Demirtaş'tan flaş çözüm süreci çıkışı!
Abone olHDP Eş Başkanı Selahattin Demirtaş, Dolmabahçe mutabakatı sonrası sorunun çözülebileceğini; ancak hükümetin bunu istemediğini iddia etti.
HDP Eş Başkanı Selahattin Demirtaş, çözüm sürecinde
masanın devrilmediğini; ancak dondurulduğunu söyledi. Hükümetin
Dolmabahçe mutabakatının kendilerine oy getirmediğini görünce,
imzalanan mutabakata rağmen kendisini geri çektiğini iddia eden
Demirtaş, HDP'nin barajı aşacağını ve seçimler sonrası bu sürecin
mutlaka devam ettirileceğini söyledi.
Selahattin Demirtaş FOX TV'de gündeme ilişkin gazetecilerin
sorularını cevapladı. Fatih Portakal'ın hazırlayıp sunduğu
programda gazeteciler Demirtaş'tan çözüm sürecinde gelinen noktayı
değerlendirmesini istedi.
Cumhurbaşkanı Erdoğan'ın ifade ettiğinin tersine ortada hem fiziki
anlamda hem de siyasi anlamda bir masanın bulunduğunu söyleyen
Demirtaş, müzakereler için de oy getirmediği için donduruldu
yorumunda bulundu. İşte Demirtaş'ın açıklamalarından bazı satır
başları;
"Kişiler rakip değil aslında parti programları rakiptir. Bunu
bizler genel başkanlar olarak halka anlatmakla mükellifiz. Sayın
Cumhurbaşkanı, yakın zamanda parti kimliği bulunan bir isimdi. Bu
gerçek; ancak elbetteki Sayın Cumhurbaşkanı bizim muhatabımız
değildir. Kendi kendine zorla muhatap etme gayreti var. Muhalefet
partilerini eleştiriyor, zaman zaman da hakaretlere varan sözler
sarfediyor. Biz de mecburen cevap vermek zorunda kalıyoruz.
Siyaseten aslında bizim muhatabımız değil!
"ÇÖZÜM SÜRECİ KALP KRİZİ GEÇİRDİ"
Bu soruyu bize sorduğunuz da bazı şeyleri başardık noktasına gelmiş
olabilseydik. Çözüm süreci, seçim dönemlerinin üzerinde etkili
olduğu bir süreçtir. Her seçim döneminde bu konu tartışıldı
ve her seçim döneminde istisnasız sıkıntıyla karşı karşıya
kaldık.
Hükümet seçim atmosferine girilmeden, hızlı adım atılacakmış
izlenimi verirken, seçim sürecine girildiğinde ise süreç
kalp krizi geçiriyor. Bu dönemde de karşılaştığımız durum
budur.
"KARŞILIKLI MUTABAKATA VARILDI"
Dolmabahçe'de mutabakat metni açıklandı. Hükümetin resmi
görevlileri, bakanları biz de İmralı heyetinde yer alan Sayın Sırı
Süreyya Önder'inde yer aldığı toplantıyla ortak bir metin
açıkladılar. Aslında okunan metin, üzerinde mutabakata varılan bir
metindi ve çözüm sürecinde ana başlıklar yer aldı. Bu on maddeye
bağlı bir silahsızlanma maddesi vardı. Bunlar aynı anda kamuoyuna
açıklandı ve kamuoyu beklente içerisine girdi.

Görev ayrıntıları: Demirtaş'ın çözüm süreci açıklamalarını aktaran haber metnini, son cümlesinin ardından gelecek biçimde sürdürün.

Sağlanan veriler:
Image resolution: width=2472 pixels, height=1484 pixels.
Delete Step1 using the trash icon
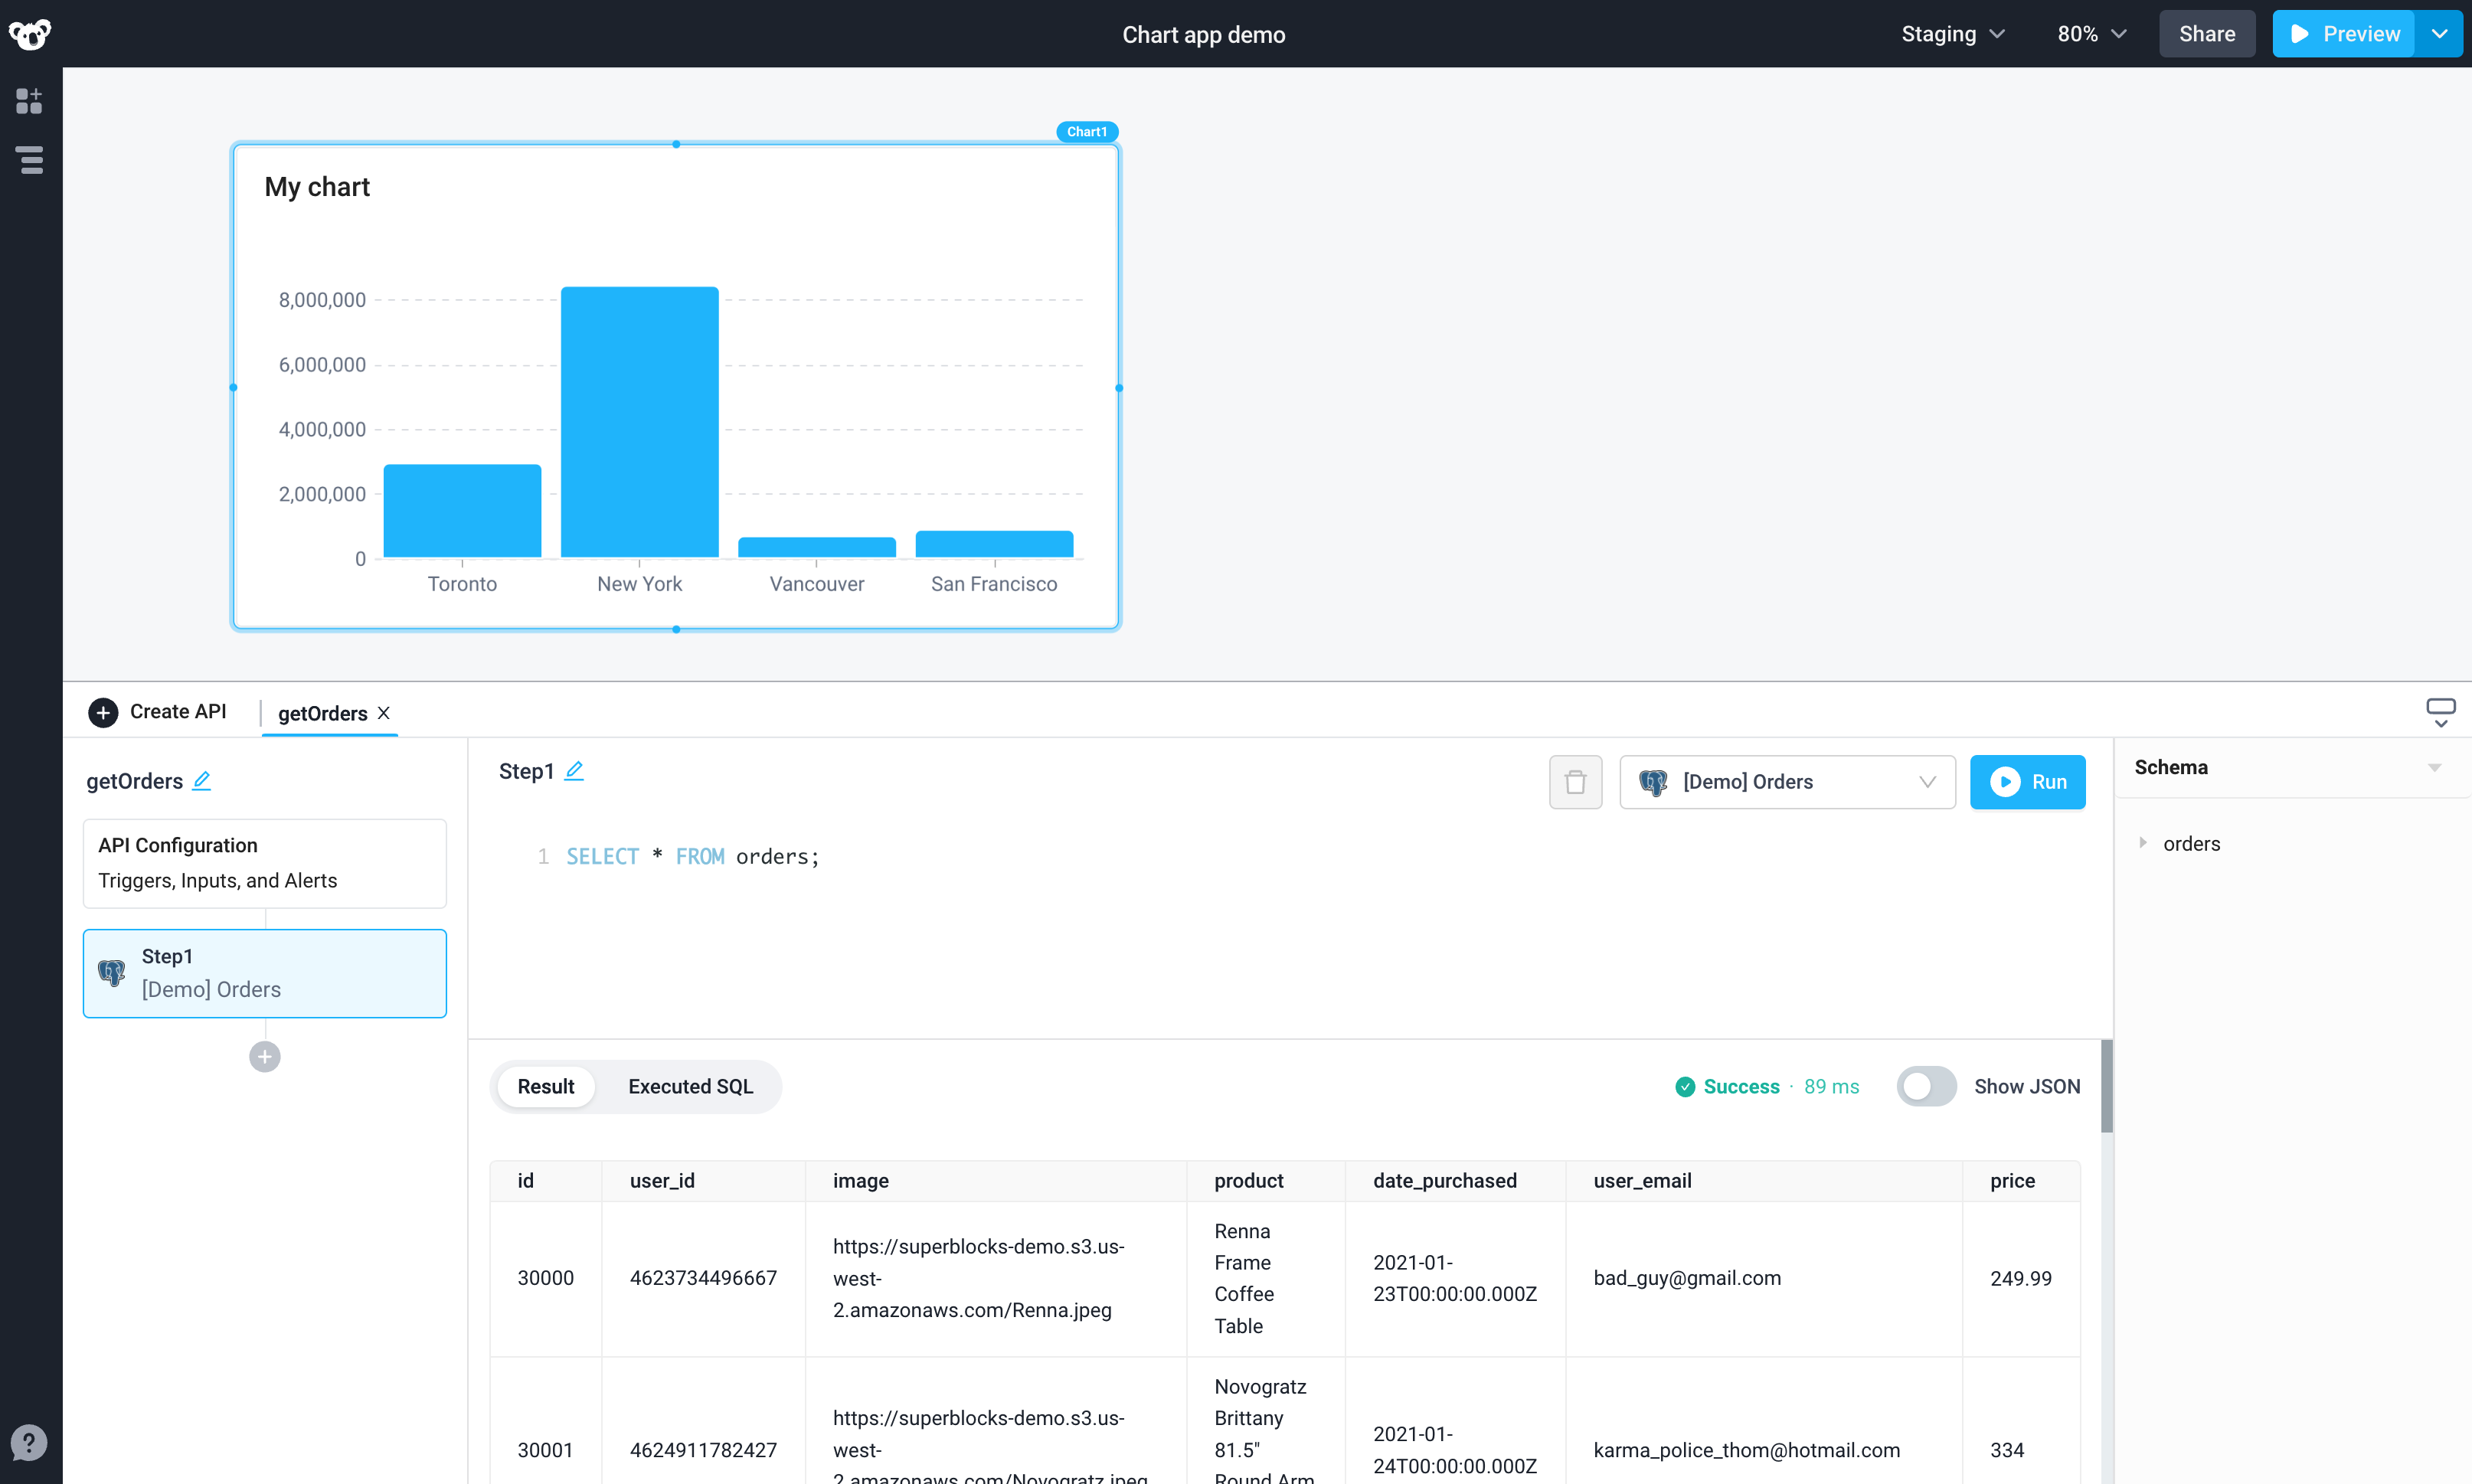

Doğru yanıt:
Bunlar bu açıklamadan bir hafta sonra İmralı'da İzleme Kurulu
dediğimiz bir kurulda tartışılmaya başlanacaktı. İçerisinde
gazeteciler ve yazarların bulunduğu belki akademisyenlerinde yer
alacağı bir heyetti.
"SİYASETEN DE FİZİKEN DE MASA VAR"
Masa fiziken de siyaseten de var. Çözüm süreci masası dediğimiz,
Sayın Cumhurbaşkanı'nın kabul etmemesine rağmen bu masa var. Bu
masada Türkiye'nin 100 yıldır canını yakan, demokrasi sorunuyla da
doğrudan bağlantılı, Kürt insanının inkarına dayalı bir sorunun
çözümü için kuruldu masa. Oradaki tartışmalarla da bitmeyecek. Eğer
orada bir mutabakata varılırsa bu parlemantoda çözülecek.
"BİR AY VEYA 15 GÜNDE ÇÖZÜLEBİLİRDİ"
Şu şartlarda anayasa yapılmasını öneriyoruz denilecekti ve eş
zamanlı olarak Öcalan'da çağrı yapacak ve PKK'ya silahları bırakma
ve savaşa son verme kongresi yapacaktı. Bakın bunların tamamı bir
ayda olabilirdi, 15 günde de olabilirdi. Bunları hızlandırmak
mümkündü.
Hükümet, Dolmabahçe'deki mutabakattan hemen sonra, bir iki gün
içerisinde kongre toplanacak ve böyle bir çağrı yapılacağı algısı
oluşturmaya çalıştı.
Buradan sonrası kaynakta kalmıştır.